Start of TASK INPUT
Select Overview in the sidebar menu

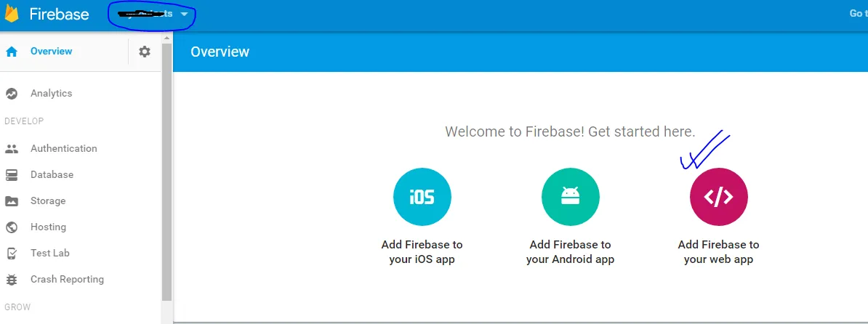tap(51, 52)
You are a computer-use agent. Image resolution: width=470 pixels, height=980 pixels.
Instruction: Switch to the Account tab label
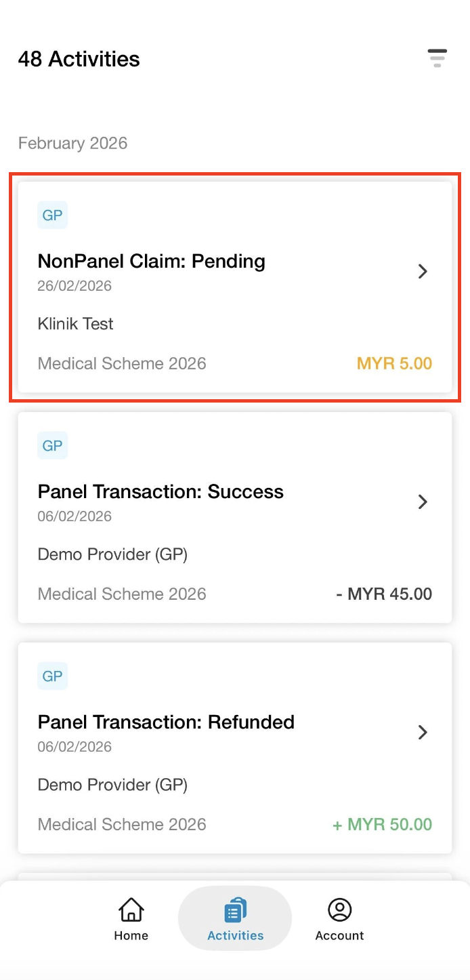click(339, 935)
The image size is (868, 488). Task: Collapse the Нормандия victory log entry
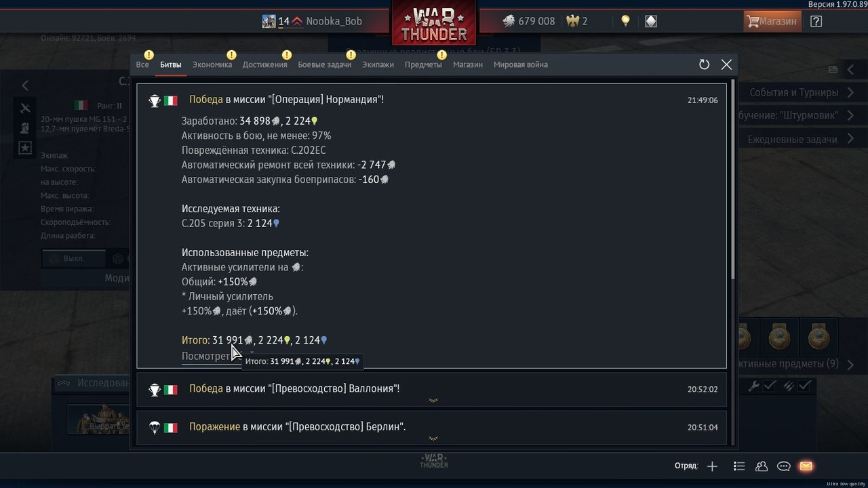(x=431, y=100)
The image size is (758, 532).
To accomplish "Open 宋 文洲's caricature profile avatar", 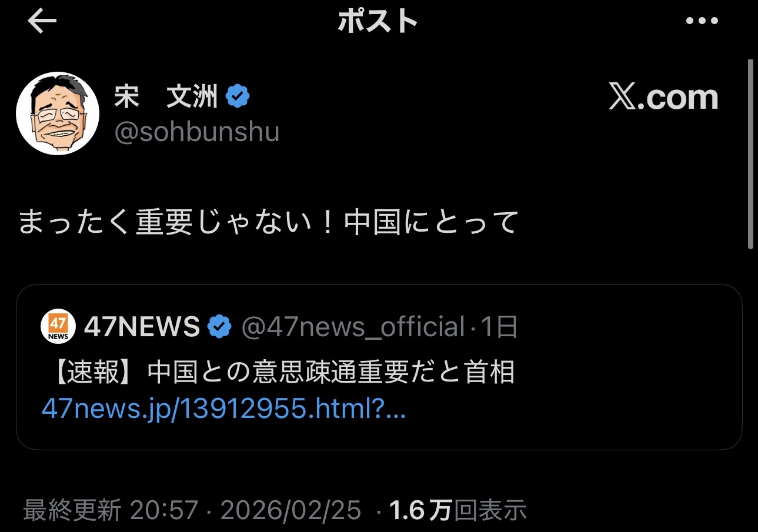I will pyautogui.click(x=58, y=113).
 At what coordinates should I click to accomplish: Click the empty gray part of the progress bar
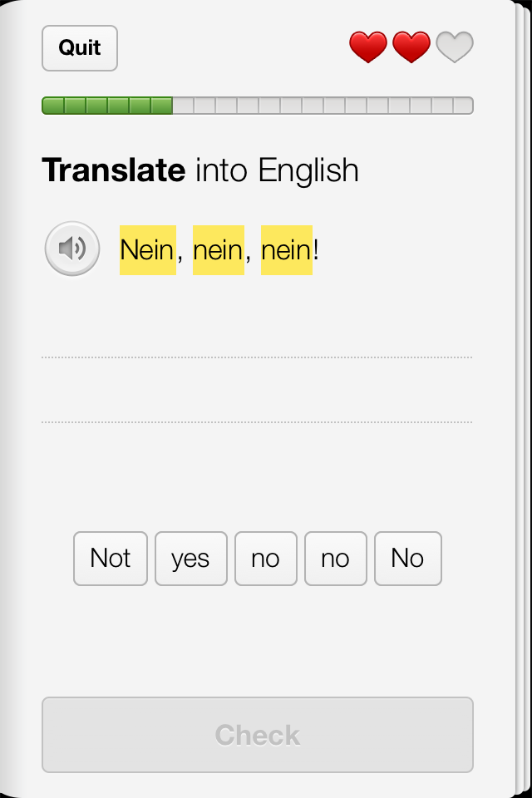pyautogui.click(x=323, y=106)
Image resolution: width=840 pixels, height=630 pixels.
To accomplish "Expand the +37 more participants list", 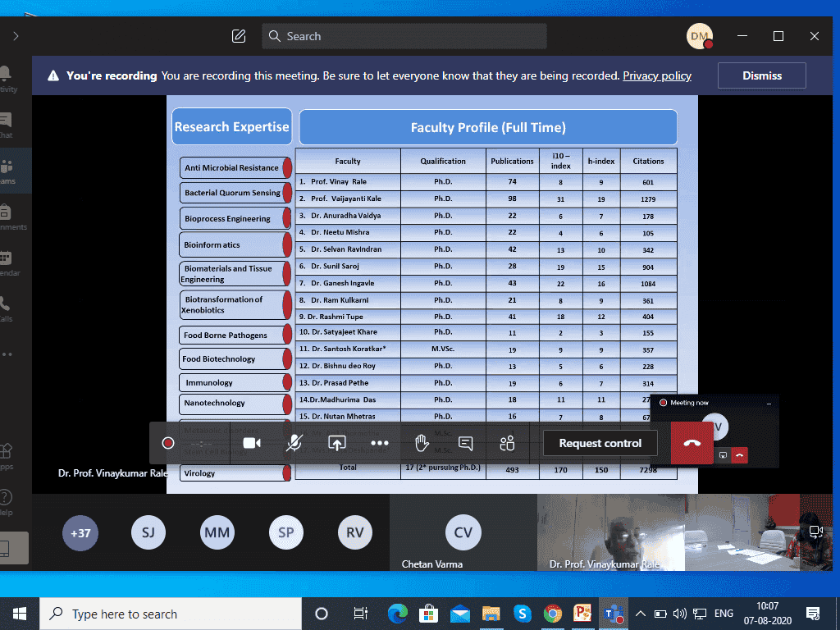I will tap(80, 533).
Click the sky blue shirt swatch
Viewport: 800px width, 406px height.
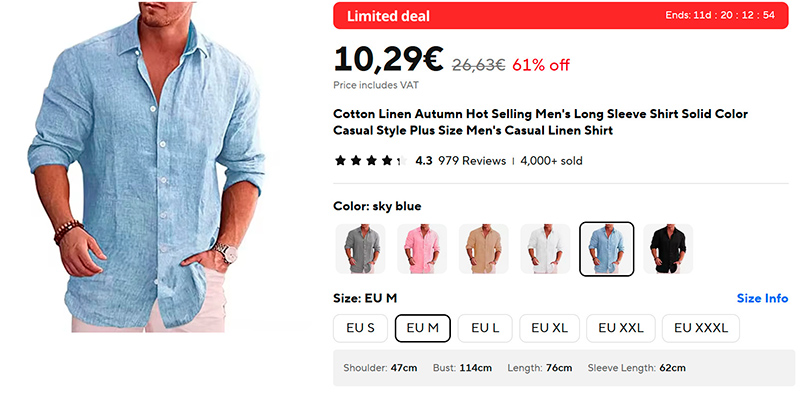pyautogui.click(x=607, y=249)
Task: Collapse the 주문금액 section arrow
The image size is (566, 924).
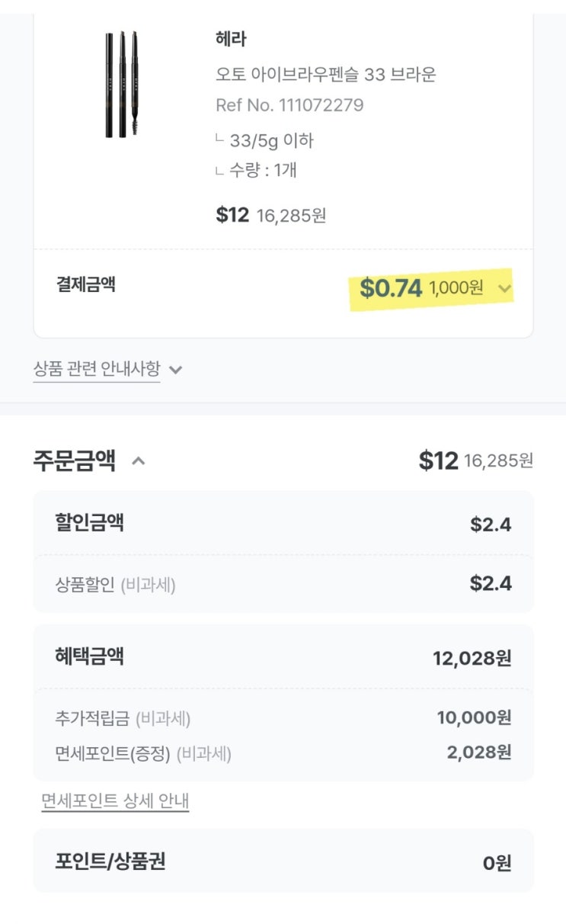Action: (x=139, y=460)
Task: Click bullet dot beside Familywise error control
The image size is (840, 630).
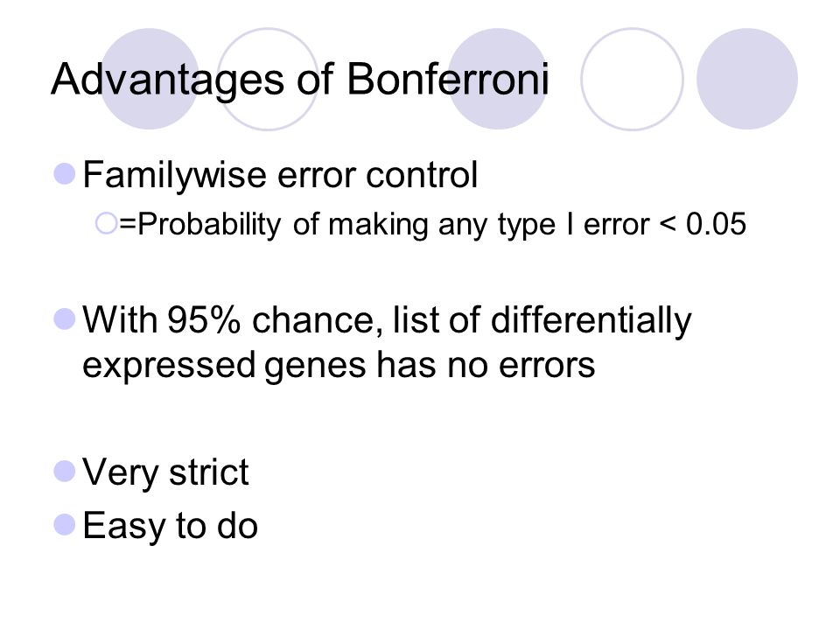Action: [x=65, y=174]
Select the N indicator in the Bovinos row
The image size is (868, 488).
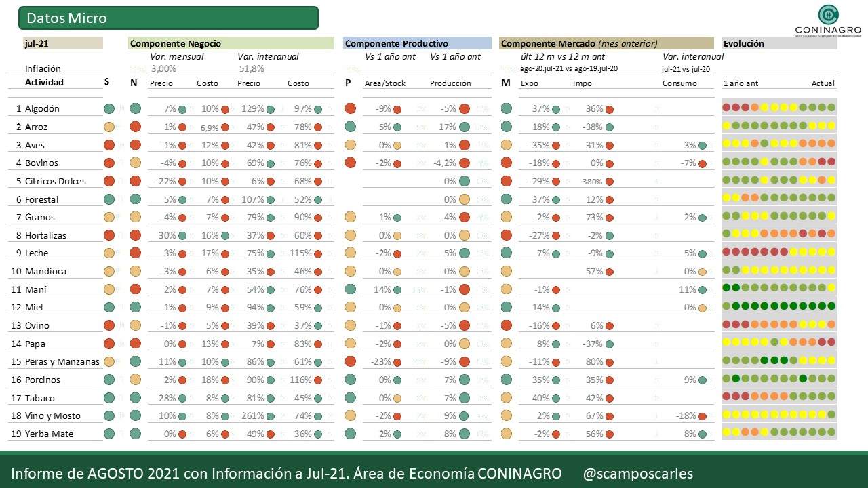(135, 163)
End of TASK INPUT
## EXERCISE
Filter the data down to the lines that contain the string "pixels", and copy them.

## SOLUTION FOR THIS EXERCISE
You are a computer-use agent. Image resolution: width=470 pixels, height=980 pixels.
Image resolution: width=840 pixels, height=630 pixels.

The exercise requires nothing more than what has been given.